Previously, Professor Shimada had estimated a similar length of 2-2.5 meters for the smallest megalodons, based on the tiniest teeth. The data matched!
Now that the size of the newborn "shark pup" is known, questions arise about how the offspring was actually born. Sharks can either lay eggs or give birth to live young. Imagining an egg larger than 1 meter is extremely difficult. Such an "egg" is unknown for any modern or fossilized animal. Most sharks practice ovoviviparity, in which fertilized eggs develop inside the mother's body and are born as fully formed fry. Megalodon likely developed in the same way.
In some species, after the shark pups "hatch" but are still inside the mother's womb, they begin to feed on unhatched eggs and less fortunate siblings. As a result, only the largest and strongest individuals survive. This is known as intrauterine cannibalism. Megalodons were likely such cannibals as well. Even a 17-meter-long megalodon mother could not give birth to a large number of 2.5-meter-long offspring. This means there were not many "baby megalodons." Apparently, only the largest and strongest were born, while the rest were consumed even before birth.
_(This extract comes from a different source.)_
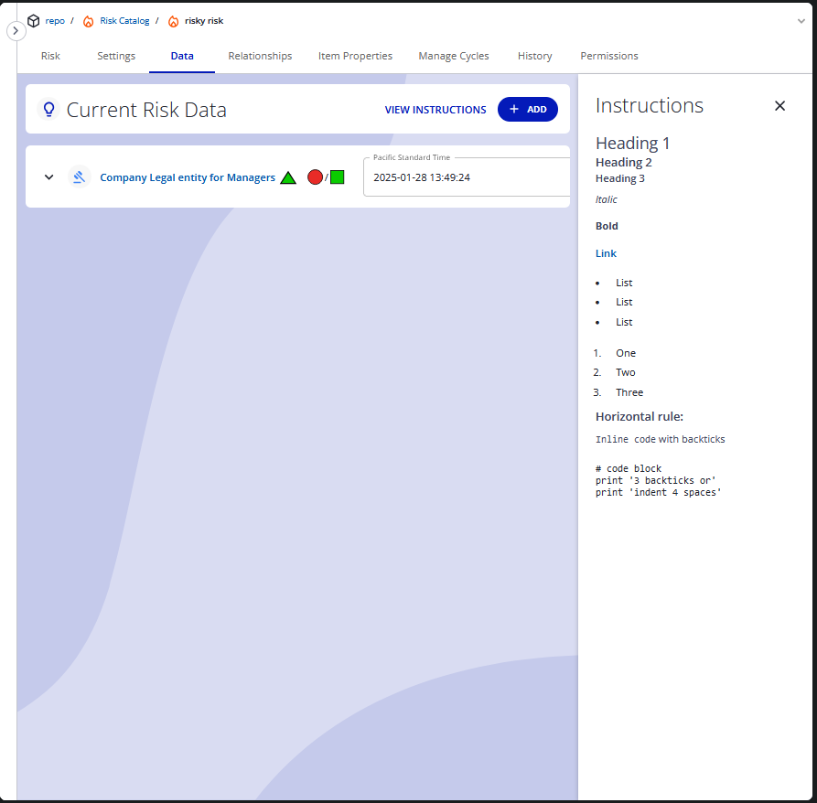Expand the left sidebar with arrow button
Image resolution: width=817 pixels, height=803 pixels.
click(16, 30)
This research sheds light on new unknown aspects of the lives of ancient ocean dwellers. Perhaps in the near future, we will make even more discoveries related to the monstrous shark of the Neogene era.
The results of this scientific work are published in the journal Historical Biology.
Shimada, K., Bonnan, M. F., Becker, M. A., & Griffiths, M. L. (2021). Ontogenetic growth pattern of the extinct megatooth shark Otodus megalodon—implications for its reproductive biology, development, and life expectancy. Historical Biology, 33(12).